Bien sûr que c’est naturel que vous construisiez une relation d’affection avec vos hôtes. Mais les « cadeaux » personnels déséquilibrent la communauté, et déplacent un rapport politique vers un d’ordre personnel. Vous cessez alors de vous relier à une cause pour vous relier à une personne, ce qui n’a rien de mauvais non plus, mais ce n’est pas pour nouer des amitiés que vous venez, c’est pour apprendre. Ce qui va se faire, c’est qu’au Cideci vous pourrez remettre ce que vous voudrez donner, soit à l’arrivée, soit quand se terminera le cours. On fera parvenir les dons aux conseils de bon gouvernement qui répartiront ÉQUITABLEMENT et entre toutes les communautés zapatistes ce qui aura été reçu. Mais tenez bien compte que pour nous, c’est-à-dire pour les familles qui reçoivent les uns et les autres, l’important, c’est la personne, et non ce qu’elle possède ou donne. Pour vous aussi, ce qui doit compter, ce sont les peuples zapatistes dans leur ensemble, pas la famille ou le Votán particulier avec qui vous êtes en relation, parce que ce n’est pas un groupe de personnes qui s’occupent de vous, mais tous les peuples zapatistes organisés, synthétisés en une famille et un•e gardien•ne.

Question :

Pourquoi vous n’acceptez pas que j’offre quelque chose à qui va me recevoir dans sa maison, va me nourrir, va prendre soin de moi et va m’enseigner ?

Réponse :

Écoutez, il y a des familles qui ne vont recevoir personne, mais qui ont collaboré et collaborent avec de la nourriture, du matériel, du transport.
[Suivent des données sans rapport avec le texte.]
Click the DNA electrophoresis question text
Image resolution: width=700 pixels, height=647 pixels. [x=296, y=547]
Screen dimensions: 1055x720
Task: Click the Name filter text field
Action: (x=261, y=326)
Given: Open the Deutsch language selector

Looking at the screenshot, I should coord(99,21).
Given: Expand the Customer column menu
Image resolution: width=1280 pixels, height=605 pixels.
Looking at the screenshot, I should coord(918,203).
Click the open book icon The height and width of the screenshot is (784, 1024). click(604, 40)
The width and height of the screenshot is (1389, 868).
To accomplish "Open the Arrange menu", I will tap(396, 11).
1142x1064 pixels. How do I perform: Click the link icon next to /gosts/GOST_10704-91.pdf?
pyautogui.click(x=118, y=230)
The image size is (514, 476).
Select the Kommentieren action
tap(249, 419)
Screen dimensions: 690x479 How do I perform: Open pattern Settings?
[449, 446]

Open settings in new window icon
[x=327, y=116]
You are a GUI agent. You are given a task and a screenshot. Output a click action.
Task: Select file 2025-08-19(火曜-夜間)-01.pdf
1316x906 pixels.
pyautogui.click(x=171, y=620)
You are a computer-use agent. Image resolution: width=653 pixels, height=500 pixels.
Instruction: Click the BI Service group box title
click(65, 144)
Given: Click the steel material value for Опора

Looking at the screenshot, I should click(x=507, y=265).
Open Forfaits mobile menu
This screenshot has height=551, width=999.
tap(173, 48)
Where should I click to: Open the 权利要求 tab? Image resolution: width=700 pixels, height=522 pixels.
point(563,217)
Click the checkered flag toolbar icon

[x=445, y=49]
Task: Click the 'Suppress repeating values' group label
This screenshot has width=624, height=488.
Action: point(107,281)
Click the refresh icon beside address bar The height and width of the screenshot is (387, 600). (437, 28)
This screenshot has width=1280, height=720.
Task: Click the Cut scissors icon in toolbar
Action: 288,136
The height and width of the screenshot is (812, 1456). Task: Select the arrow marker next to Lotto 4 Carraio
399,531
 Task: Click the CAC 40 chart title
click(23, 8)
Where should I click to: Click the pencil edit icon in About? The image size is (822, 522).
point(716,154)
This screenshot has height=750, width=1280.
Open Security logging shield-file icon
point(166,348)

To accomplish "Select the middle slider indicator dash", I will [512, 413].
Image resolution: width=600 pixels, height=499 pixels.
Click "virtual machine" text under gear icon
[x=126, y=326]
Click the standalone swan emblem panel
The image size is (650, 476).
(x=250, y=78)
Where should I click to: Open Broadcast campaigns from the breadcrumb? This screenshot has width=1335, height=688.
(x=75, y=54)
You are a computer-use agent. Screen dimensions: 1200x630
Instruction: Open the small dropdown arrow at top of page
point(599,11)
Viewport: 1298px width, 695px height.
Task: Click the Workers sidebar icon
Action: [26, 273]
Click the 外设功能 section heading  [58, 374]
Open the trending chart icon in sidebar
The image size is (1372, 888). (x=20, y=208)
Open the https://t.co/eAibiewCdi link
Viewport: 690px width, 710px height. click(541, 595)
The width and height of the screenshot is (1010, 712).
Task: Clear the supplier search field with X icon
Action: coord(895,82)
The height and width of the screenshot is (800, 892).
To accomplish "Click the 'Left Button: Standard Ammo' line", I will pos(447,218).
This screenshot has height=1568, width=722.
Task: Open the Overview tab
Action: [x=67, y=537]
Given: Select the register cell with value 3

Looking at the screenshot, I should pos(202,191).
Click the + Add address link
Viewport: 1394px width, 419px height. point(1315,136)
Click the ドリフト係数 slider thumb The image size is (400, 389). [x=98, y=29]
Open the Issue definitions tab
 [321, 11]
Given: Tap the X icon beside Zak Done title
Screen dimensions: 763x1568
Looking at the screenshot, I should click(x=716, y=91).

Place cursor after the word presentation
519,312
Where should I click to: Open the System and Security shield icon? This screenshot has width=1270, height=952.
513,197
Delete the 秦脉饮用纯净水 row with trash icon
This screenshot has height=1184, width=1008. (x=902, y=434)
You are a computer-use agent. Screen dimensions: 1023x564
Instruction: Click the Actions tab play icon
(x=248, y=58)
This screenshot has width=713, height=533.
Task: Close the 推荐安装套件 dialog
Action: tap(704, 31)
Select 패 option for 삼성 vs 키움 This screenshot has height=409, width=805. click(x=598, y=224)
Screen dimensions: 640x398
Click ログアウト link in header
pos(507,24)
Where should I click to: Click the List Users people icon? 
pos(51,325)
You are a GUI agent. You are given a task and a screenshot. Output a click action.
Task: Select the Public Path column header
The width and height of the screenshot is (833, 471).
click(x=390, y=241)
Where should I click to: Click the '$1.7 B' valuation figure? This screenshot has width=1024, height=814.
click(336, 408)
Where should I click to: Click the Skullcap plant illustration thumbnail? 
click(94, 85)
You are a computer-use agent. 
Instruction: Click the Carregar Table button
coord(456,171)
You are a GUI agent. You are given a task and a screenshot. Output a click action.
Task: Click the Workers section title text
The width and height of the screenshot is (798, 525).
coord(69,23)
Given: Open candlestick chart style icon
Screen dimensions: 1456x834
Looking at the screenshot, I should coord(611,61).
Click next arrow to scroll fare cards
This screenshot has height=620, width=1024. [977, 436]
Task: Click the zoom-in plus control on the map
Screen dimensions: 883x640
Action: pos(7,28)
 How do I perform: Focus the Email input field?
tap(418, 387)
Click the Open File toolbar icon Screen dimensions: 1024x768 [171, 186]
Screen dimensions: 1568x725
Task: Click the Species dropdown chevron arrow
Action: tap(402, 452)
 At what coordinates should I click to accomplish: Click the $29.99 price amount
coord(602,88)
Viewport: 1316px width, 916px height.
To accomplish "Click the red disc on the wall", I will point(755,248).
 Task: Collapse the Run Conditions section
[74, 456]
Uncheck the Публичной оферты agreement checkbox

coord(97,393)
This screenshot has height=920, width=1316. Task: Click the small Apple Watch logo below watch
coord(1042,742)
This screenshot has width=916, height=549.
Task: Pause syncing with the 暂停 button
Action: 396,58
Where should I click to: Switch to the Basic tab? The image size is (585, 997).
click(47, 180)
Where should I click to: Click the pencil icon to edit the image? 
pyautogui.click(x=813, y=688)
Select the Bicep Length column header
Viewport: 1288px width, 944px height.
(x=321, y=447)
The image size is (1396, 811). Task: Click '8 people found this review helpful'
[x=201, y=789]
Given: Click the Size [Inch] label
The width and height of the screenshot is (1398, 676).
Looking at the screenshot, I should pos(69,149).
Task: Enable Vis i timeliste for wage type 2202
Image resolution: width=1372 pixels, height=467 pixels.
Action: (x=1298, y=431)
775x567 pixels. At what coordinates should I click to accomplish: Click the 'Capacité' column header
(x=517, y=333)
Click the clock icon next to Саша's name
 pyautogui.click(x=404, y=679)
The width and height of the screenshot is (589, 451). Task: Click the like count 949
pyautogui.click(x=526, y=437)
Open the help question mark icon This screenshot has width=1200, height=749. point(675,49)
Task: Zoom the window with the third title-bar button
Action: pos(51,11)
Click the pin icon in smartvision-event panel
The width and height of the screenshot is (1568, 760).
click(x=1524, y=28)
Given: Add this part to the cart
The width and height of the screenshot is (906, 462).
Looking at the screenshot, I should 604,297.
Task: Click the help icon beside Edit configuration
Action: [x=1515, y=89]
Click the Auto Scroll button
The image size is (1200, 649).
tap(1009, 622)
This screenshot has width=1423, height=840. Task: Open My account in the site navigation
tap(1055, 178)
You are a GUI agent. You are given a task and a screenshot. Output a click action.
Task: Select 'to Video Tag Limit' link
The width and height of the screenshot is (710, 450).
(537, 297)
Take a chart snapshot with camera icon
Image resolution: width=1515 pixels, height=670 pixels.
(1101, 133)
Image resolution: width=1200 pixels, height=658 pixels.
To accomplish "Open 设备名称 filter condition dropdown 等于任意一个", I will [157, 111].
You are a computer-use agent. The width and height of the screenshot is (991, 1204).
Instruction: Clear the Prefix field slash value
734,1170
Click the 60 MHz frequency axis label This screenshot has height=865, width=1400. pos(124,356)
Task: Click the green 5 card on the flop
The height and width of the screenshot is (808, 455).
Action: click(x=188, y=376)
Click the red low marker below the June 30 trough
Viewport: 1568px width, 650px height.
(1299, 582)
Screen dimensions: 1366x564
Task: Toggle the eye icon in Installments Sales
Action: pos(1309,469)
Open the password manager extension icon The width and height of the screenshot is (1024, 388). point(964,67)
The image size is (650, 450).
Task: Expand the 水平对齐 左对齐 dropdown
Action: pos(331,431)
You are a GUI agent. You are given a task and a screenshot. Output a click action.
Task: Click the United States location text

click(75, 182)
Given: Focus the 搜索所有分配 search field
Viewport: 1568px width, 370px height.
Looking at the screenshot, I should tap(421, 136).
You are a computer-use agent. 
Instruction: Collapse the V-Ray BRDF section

Elles participent autant que les familles qui reçoivent. Pour ces familles, pas de petit cadeau parce que vous ne les avez pas vues ? À elles, vous ne donnez pas vos coordonnées pour le cas où elles iraient dans votre géographie, ou pour qu’elles vous appellent ou vous écrivent ? Pour ces enfants que vous n’avez pas connus, il n’y aura pas de bonbons, de vêtements, de jouets, de cadeaux ?

Par exemple, il y a des villages zapatistes sous la menace constante de groupes paramilitaires. Comme la sécurité là-bas est très précaire, ils ne peuvent pas recevoir des étudiants pour la petite école, parce que nous ne pourrions pas veiller sur nos invité•e•s dans ces endroits. Mais ces familles elles aussi se sont préparées, ont soutenu celles qui vont recevoir, elles ont construit, balayé, lavé, essuyé, repeint, cuisiné, elles ont ramassé du bois, elles ont collaboré avec la nourriture qui va vous être offerte. Vous ne les connaissez pas, vous ne les connaîtrez pas à la petite école. Si les agressions paramilitaires ou policières augmentent, elles devront se déplacer. Vous l’apprendrez peut-être, ou pas (recensez le nombre d’entrées-lectures à la dernière dénonciation des conseils de bon gouvernement), mais, pour vous, elles n’auront ni nom ni visage.

Elles seront invisibles, de même que des centaines de milliers de zapatistes. Y a-t-il quelqu’un qui les prenne vraiment en compte bien qu’elles soient invisibles pour vous et pour le reste du monde ?

Oui, nous tous et toutes, leurs compañeros et compañeras. C’est pour cela que ce qu’on reçoit de l’extérieur, on cherche à le répartir équitablement : on donne plus et mieux à qui en a le plus besoin.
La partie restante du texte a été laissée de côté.